The next big thing

Back in the late ‘70s, I was a young lawyer practicing at Chesterfield Courthouse, and like many young lawyers, I had political ambitions.  

For a few years, I was lucky.  I made some mistakes, but they were honorable mistakes – nothing that would have prevented my pursuing elective office.

What ultimately deterred me from pursuing politics was that – looking forward – I couldn’t find a political party where I fit in.  Then, as now, there were only two political parties – and in Virginia, neither seemed particularly attractive.

I had grown up in a political family.  My parents were conservative Democrats – though the word “conservative” meant something very different in those days.

Dad called himself a “progressive conservative.”  He revered the memory of FDR.  He believed that progress was a good thing – so long as it was gradual and evolutionary. 

He  believed strongly in science and the importance of education.  
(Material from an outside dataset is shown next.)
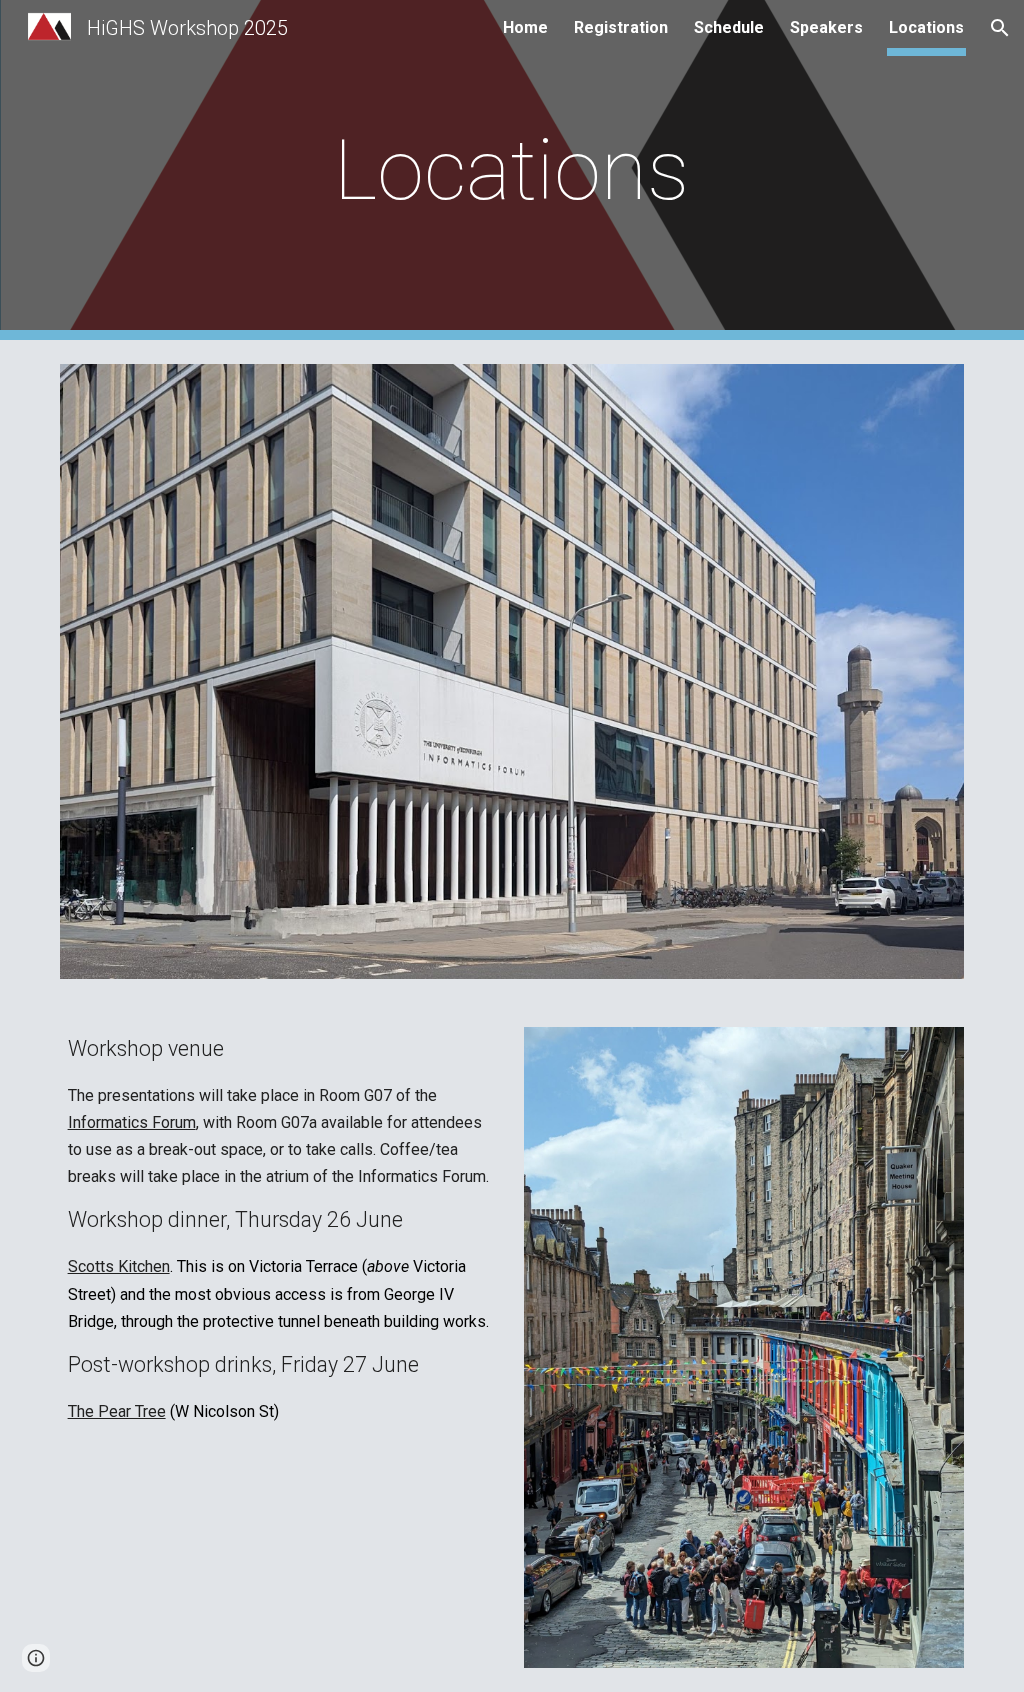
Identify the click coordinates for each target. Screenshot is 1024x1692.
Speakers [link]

As a conservative, he believed that government should not spend more than it took in, and he preferred cutting waste to raising taxes.  But he also understood tax increases as a legitimate option when balancing a budget.

Obviously, he would never have qualified as a “conservative” in these benighted times.

I emerged from college and law school somewhat more progressive than Dad, but I could have remained a Democrat if the party hadn’t been such a shambles.  In the mid-’70s, the Virginia Democratic Party was sharply divided between a conservative “Old Guard” and an emerging liberal, anti-war coalition.  

Holding these divergent wings together was a handful of determined moderates whose strategy was to avoid offending either extreme.  They attempted to promote unity by nominating candidates whom I came to think of as “Ken dolls” – mildly attractive, white males with no apparent political genitalia.

Virginia Democrats still tend to do that.

I had little in common with either wing of the Democratic Party – and no wish to become a “Ken doll.”  After talking things over with Dad, I decided to try my luck with the Republicans.  

In those days, it was possible to be a moderate – even a liberal – Republican.  In 1977, I campaigned for John Dalton for governor, and after he won, he appointed me to a nice job as a state agency head.

The next year, I campaigned even more ardently for moderate John Warner for the U.S. Senate.

But within two years, the path ahead simply vanished.  Ronald Reagan won the presidential nomination in 1980, and his arch-conservative legions gained complete control of the Virginia GOP.

My new party rolled up the welcome mat.  Only hard-core conservatives were acceptable, and I wasn’t ready to pretend to believe things which struck me as absurd.

I found my way into teaching, which was – in pre-SOL days – an agreeable, respectable way to serve society.  

Later, I got into acting, which allowed me to exercise the same talents as politics – only, as an actor, I could pretend to be someone I wasn’t without troubling my conscience.

I didn’t completely avoid politics.  I volunteered in a few campaigns – including the insurgent campaigns of Gary Hart (in 1984, not 1988) and Howard Dean.  I even tried to return to the Democratic Party early in the new century.

But in the long run, I was better off doing other things.  

Still, lately, I can’t help thinking somewhat enviously of the opportunities now opening before young people with my sort of ideas.

Most of all, it seems climate change is finally breaking through as a winning issue.

It hasn’t been easy.  Climate change deniers have confused the issues for decades now – borrowing from the very playbook which Big Tobacco used for so long to deny the findings of science.

Big Old, Big Coal, Detroit, and a collection of right-wing billionaires have – thanks to the Supreme Court – spent unlimited funds to buy the American political system in their own interests.  

But a majority of Americans has finally accepted the overwhelming consensus of the scientific community.  They’re starting to ask what can be done to fight this growing menace.

And, since the answer to that question promises to open up new economic opportunities – and create an economy far superior to today’s fossil fuel economy – Americans are starting to embrace the chance to do well by doing good.

Once we get started innovating, being Americans, we will want to lead the world.

A young, aspiring politician who grasps the issue of Climate Change today will take some punishment early on – but if she has courage, the future is bright.  

The American people, as Sir Winston supposedly said, will always do the right thing – once they have exhausted all other options.  

Those options are pretty much used up.  Ambitious young leaders, if they’re smart, will see that the future of American politics is green.

I just wish I were young enough to go along for the ride.